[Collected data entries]
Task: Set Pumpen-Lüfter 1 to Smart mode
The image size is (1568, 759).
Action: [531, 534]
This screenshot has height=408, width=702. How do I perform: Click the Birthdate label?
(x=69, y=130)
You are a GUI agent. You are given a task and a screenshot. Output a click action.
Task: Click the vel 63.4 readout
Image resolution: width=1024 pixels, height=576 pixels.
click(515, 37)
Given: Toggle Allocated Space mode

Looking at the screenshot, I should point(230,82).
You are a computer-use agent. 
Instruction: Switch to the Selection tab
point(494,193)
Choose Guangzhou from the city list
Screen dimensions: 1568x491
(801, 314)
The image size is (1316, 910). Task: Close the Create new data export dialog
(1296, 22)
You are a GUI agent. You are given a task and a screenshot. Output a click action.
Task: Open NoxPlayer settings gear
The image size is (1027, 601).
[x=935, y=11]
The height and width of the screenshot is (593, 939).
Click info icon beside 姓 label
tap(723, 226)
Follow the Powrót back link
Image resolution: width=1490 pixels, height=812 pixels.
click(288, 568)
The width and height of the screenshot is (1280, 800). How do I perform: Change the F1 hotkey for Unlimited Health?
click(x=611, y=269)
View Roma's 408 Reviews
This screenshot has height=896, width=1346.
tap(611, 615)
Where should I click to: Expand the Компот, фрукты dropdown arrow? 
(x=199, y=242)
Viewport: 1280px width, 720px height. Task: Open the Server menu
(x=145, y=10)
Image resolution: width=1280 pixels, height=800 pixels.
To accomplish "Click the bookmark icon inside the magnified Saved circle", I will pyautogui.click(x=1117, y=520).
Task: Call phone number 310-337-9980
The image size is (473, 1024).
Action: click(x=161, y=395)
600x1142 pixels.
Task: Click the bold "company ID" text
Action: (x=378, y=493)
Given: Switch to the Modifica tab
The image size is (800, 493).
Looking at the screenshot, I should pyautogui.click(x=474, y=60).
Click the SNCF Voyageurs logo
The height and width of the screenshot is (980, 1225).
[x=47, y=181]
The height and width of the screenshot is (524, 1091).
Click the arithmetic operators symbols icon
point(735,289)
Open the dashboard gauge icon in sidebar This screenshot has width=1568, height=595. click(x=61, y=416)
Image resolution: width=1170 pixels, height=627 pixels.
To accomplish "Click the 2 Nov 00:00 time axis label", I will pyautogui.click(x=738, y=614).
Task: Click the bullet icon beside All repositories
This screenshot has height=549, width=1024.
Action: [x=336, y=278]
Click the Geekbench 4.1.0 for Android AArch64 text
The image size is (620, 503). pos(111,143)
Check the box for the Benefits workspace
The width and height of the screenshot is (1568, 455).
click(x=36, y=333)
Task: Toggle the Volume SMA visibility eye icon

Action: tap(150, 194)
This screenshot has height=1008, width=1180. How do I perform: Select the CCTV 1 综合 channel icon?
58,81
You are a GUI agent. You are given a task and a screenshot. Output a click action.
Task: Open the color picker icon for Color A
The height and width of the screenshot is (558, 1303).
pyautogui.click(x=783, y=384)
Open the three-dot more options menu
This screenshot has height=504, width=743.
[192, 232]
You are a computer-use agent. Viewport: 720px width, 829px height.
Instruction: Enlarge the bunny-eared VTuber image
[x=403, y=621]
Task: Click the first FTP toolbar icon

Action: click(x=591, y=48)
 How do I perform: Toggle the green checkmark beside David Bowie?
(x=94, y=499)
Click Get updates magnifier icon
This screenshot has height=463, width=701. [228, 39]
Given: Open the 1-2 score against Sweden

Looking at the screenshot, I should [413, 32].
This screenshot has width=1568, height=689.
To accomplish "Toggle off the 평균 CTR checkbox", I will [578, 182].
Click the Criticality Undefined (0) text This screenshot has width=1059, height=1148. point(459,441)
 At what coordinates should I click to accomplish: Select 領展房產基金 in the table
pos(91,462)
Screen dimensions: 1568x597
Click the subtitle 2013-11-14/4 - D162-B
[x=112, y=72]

### Request:
Which lines in the records contain the word "perform"? Locate each one and copy it.

### Reply:
This screenshot has height=408, width=702. How do I perform: Click the Birthdate label?
The width and height of the screenshot is (1280, 800). How do I perform: Change the F1 hotkey for Unlimited Health?
This screenshot has height=1008, width=1180. How do I perform: Select the CCTV 1 综合 channel icon?
 How do I perform: Toggle the green checkmark beside David Bowie?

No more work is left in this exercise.